>>>

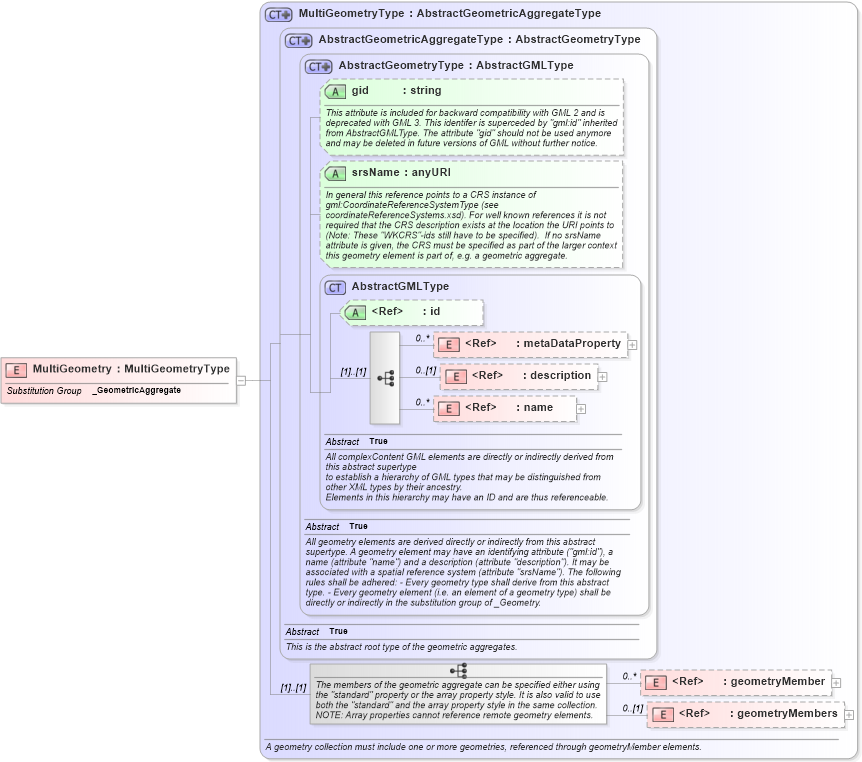
Task: Click the MultiGeometryType complex type icon
Action: (x=278, y=13)
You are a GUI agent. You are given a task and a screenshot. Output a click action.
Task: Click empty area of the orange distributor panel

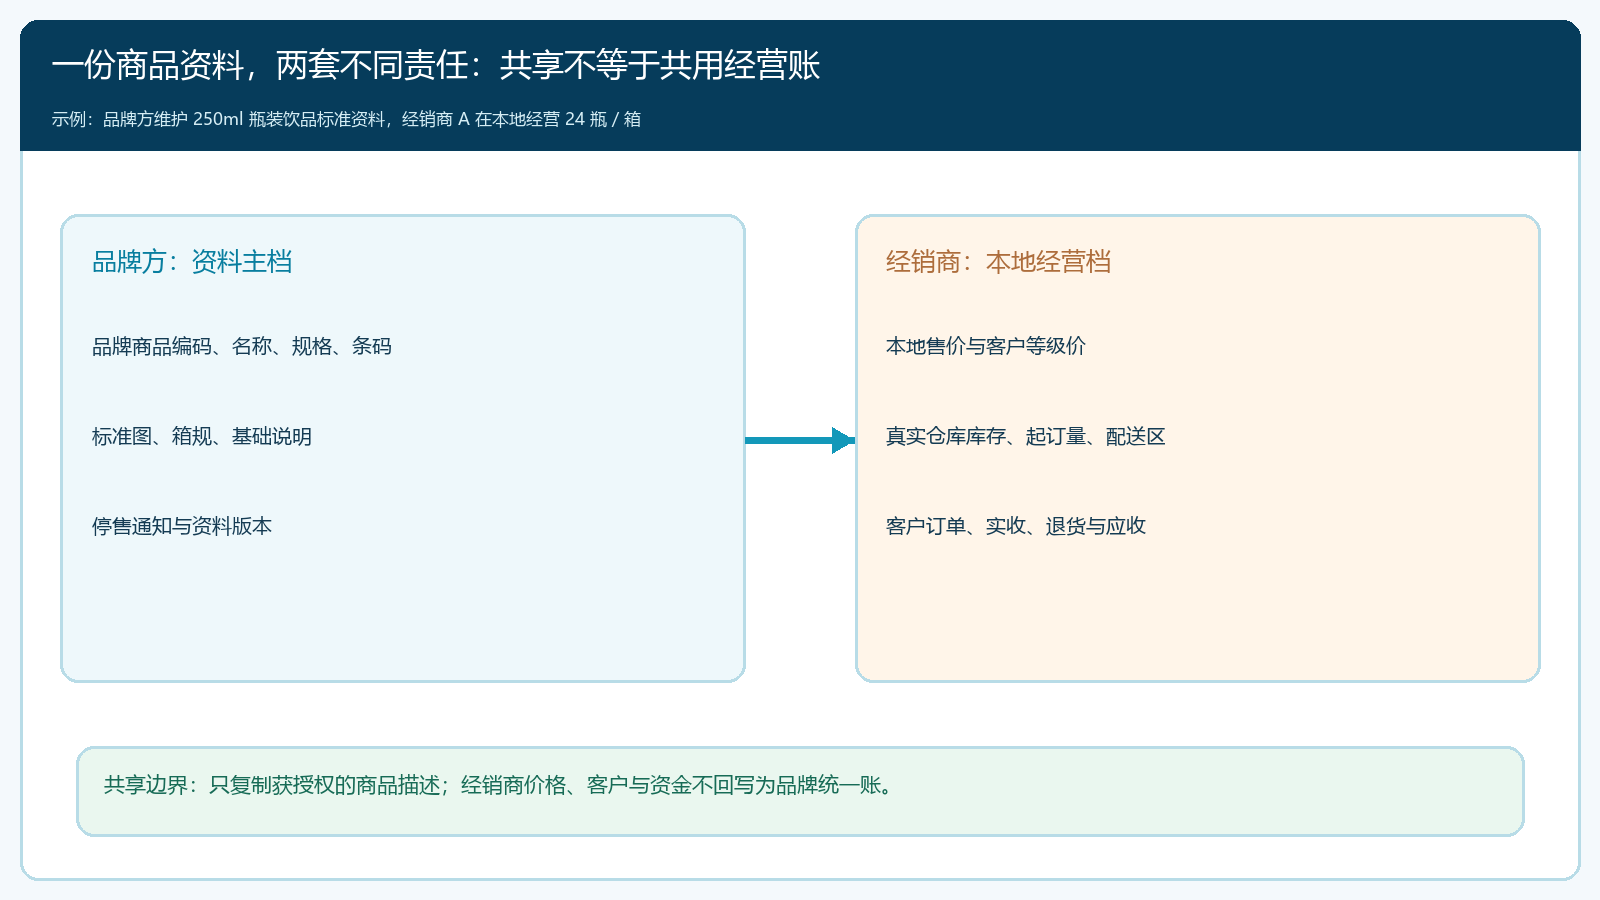pos(1198,610)
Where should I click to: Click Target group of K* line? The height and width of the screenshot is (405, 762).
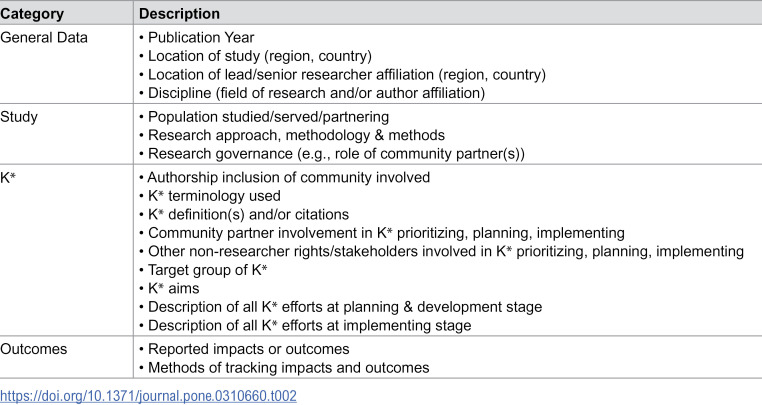(203, 270)
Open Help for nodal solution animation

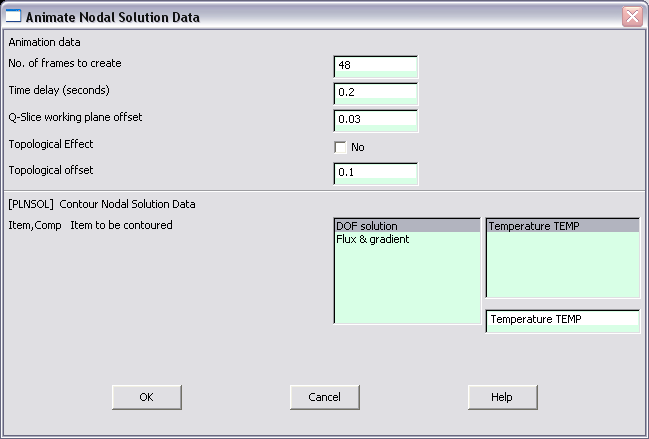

<<<

The lines to repeat run from the line containing "You are a GUI" through the end of the listing above, both included; give them exactly and without pictures.

> **EXPECTED ANSWER**:
You are a GUI agent. You are given a task and a screenshot. Output a click action.
Task: Click empty area of the orange distributor panel

pos(1198,610)
Where should I click to: Click Target group of K* line? The height and width of the screenshot is (405, 762).
(203, 270)
Open Help for nodal solution animation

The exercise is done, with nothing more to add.